A new poll by the University of Minnesota’s Humphrey Institute and Minnesota Public Radio was released today indicating Barack Obama still has the advantage over John McCain in the Gopher State.

The poll, conducted over an 11-day period ending August 17th of 763 likely voters, finds Obama leading McCain 48 to 38 percent, with Ralph Nader and Libertarian Bob Barr earning 3 percent and 1 percent respectively.

The HHH / MPR poll is the first released in a month to find Obama’s lead in double-digits in the Gopher State. McCain has not led Obama in any poll of Minnesotans since a mid-March poll conducted by SurveyUSA.

The poll internals suggest Obama is benefiting from a 14-point net gender gap, with female voters supporting the Illinois Senator by a 52 to 36 percent margin.

To read the full 10-page report on the presidential race in Minnesota, please visit the Humphrey Institute’s Center for the Study of Politics and Governance website.

2 Comments

  1. Linda on August 25, 2008 at 10:30 pm

    I assume that polling only engages persons who have land- lines. That being the case, I’d also assume that younger potential voters are under-represented in your poll and in other like polls because a larger percentage of them only have cell phones. This issue isn’t discussed in the report. Is it considered?
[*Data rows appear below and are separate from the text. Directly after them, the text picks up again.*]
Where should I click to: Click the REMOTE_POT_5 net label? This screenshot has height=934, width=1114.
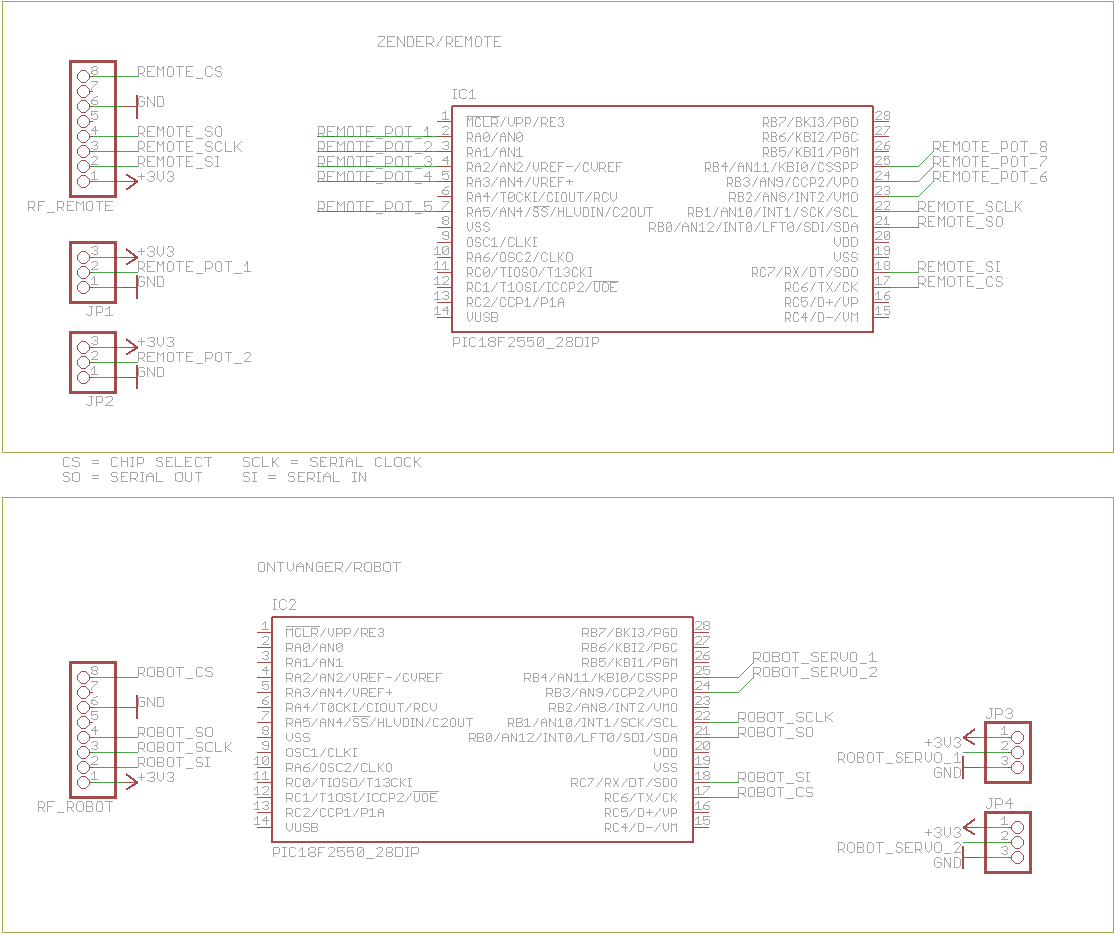point(375,207)
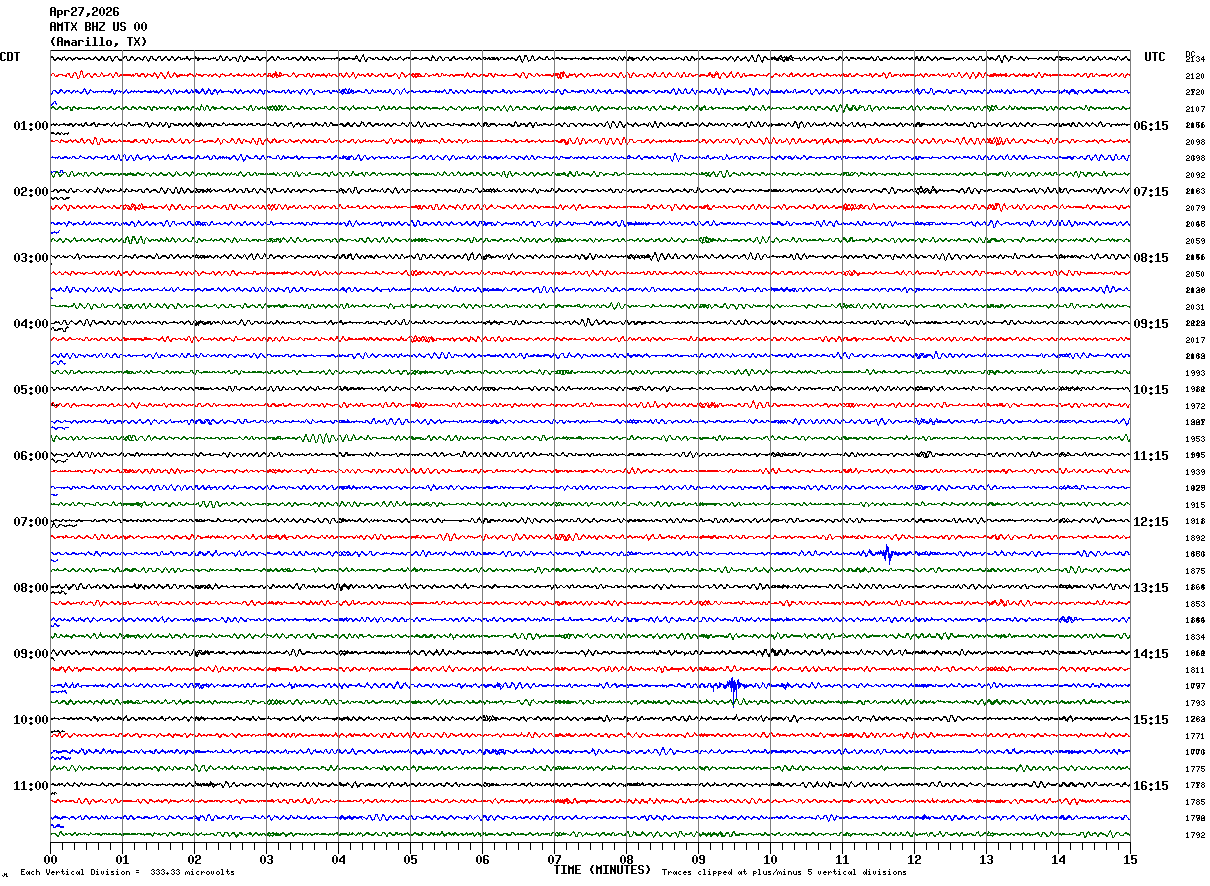Click the sharp event spike on the 09:30 blue trace

(x=734, y=686)
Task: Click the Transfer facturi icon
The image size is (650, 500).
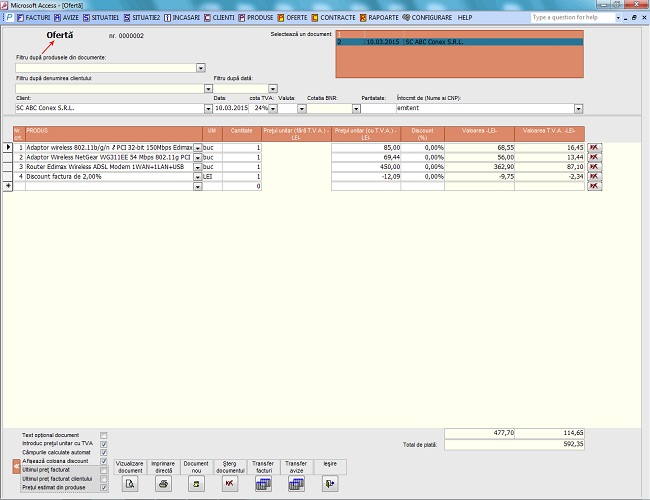Action: coord(263,484)
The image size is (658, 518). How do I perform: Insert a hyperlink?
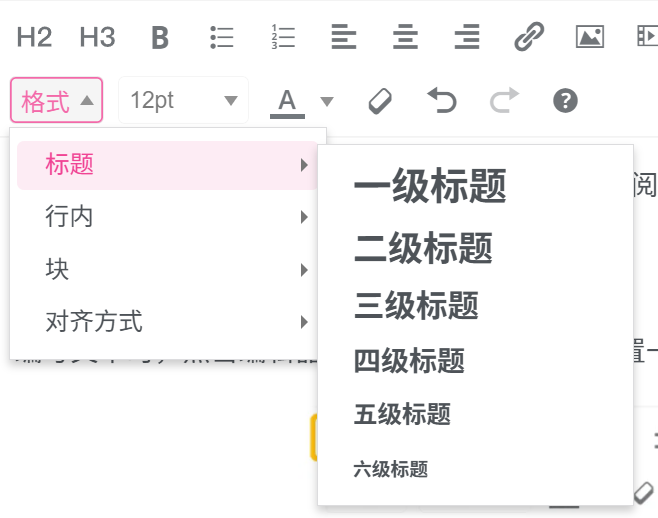(x=528, y=38)
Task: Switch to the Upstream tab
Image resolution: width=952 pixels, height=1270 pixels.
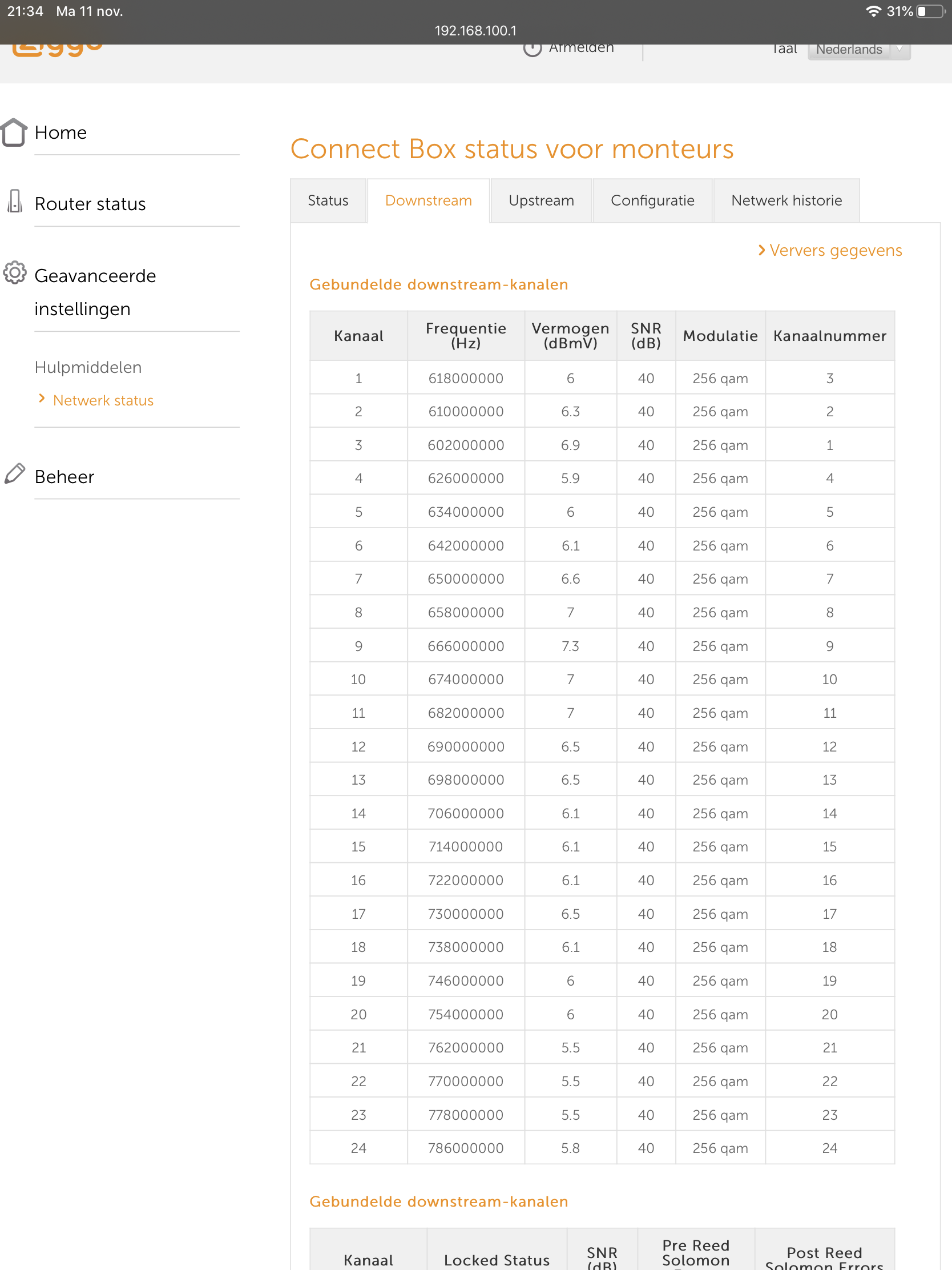Action: click(540, 200)
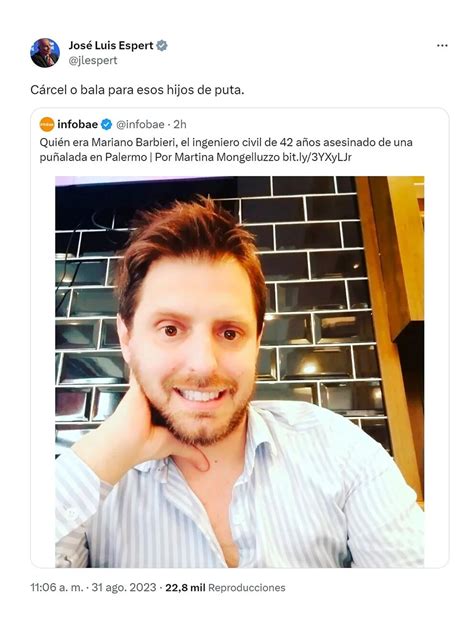Click the infobae account name
This screenshot has width=474, height=632.
(x=77, y=125)
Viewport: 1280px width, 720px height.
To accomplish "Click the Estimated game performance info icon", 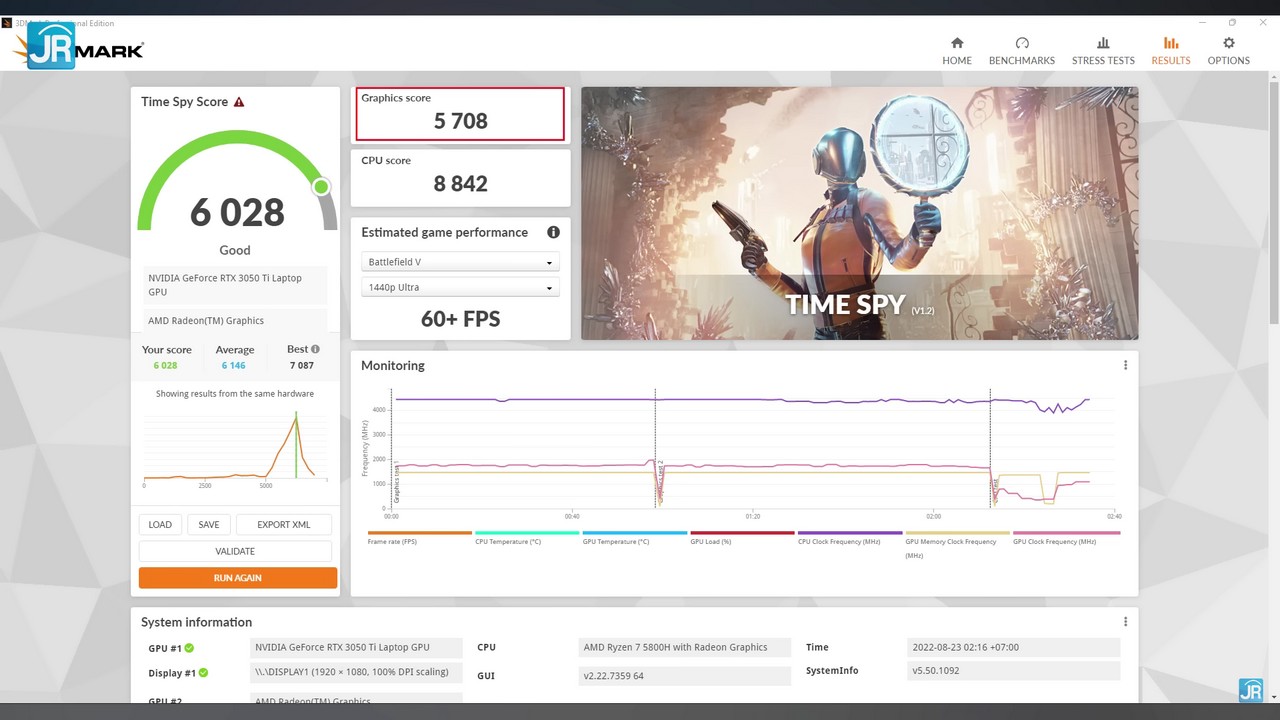I will pyautogui.click(x=553, y=232).
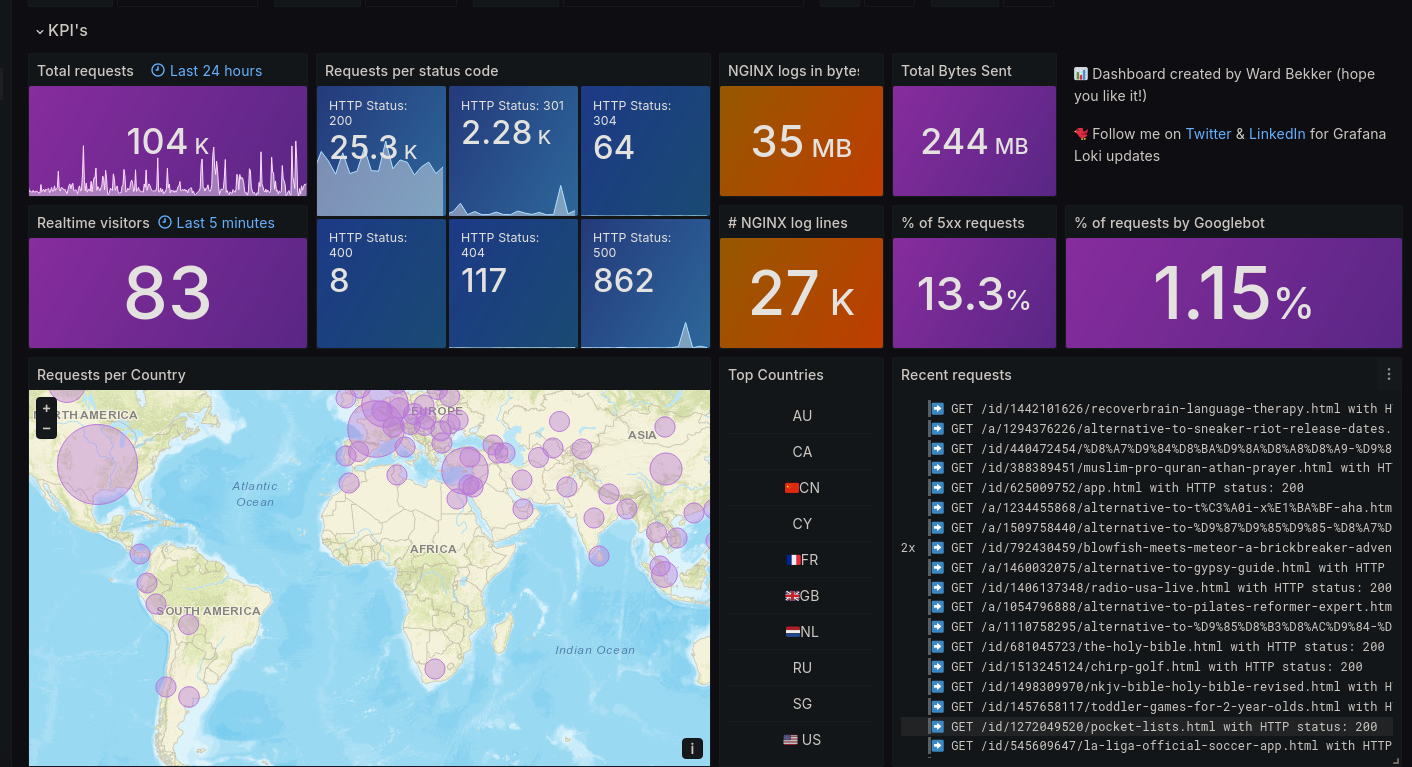Select US row in Top Countries

click(802, 740)
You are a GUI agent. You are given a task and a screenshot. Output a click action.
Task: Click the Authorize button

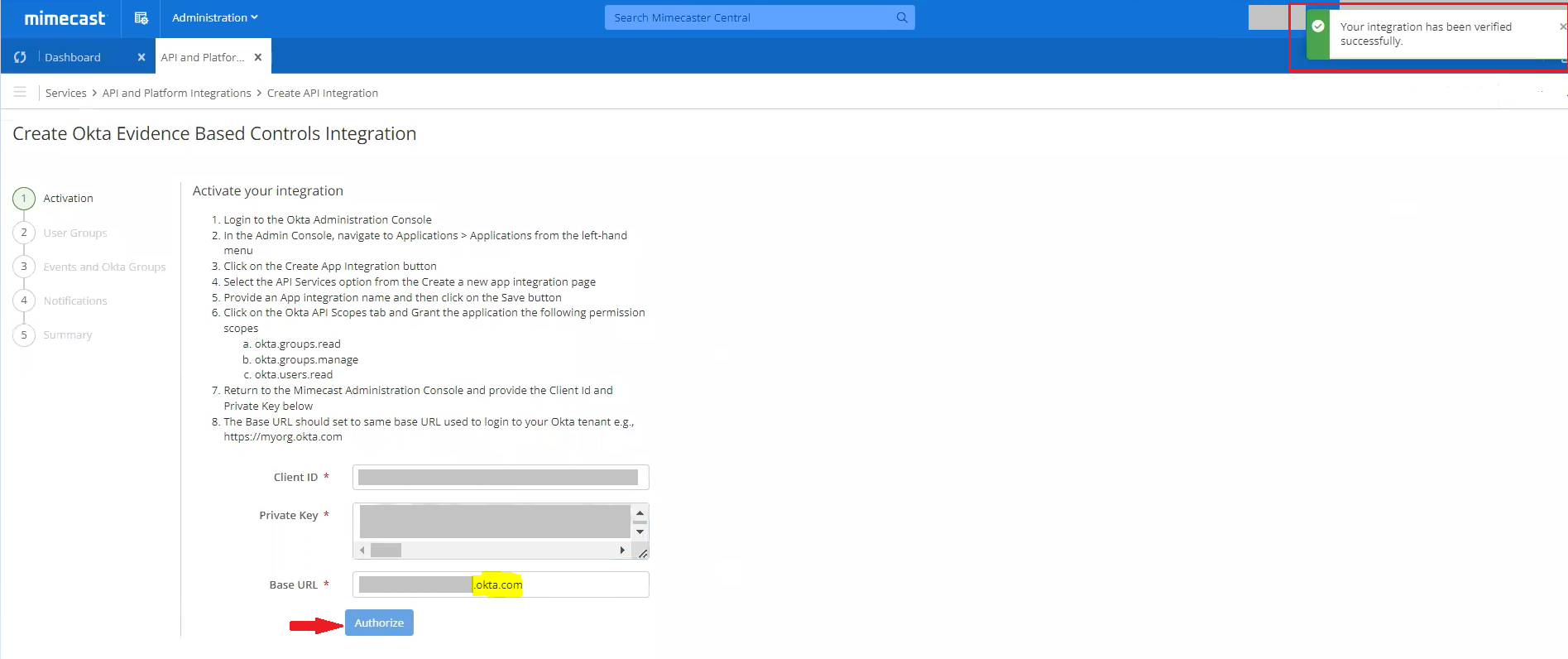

  2. Eric Ostermeier on August 28, 2008 at 8:12 pm

    In general, commercial and academic pollsters have found the cell phone issue to not be a problem when conducting their random sample surveys. The Pew Research Center posted a report on this a year ago:

    http://pewresearch.org/pubs/515/polling-cell-only-problem

    The study concludes: “Thus, although cell-only respondents are different from landline respondents in important ways, they were neither numerous enough nor different enough on the questions we examined to produce a significant change in overall general population survey estimates when included with the landline samples and weighted according to U.S.
    Census parameters on basic demographic characteristics.”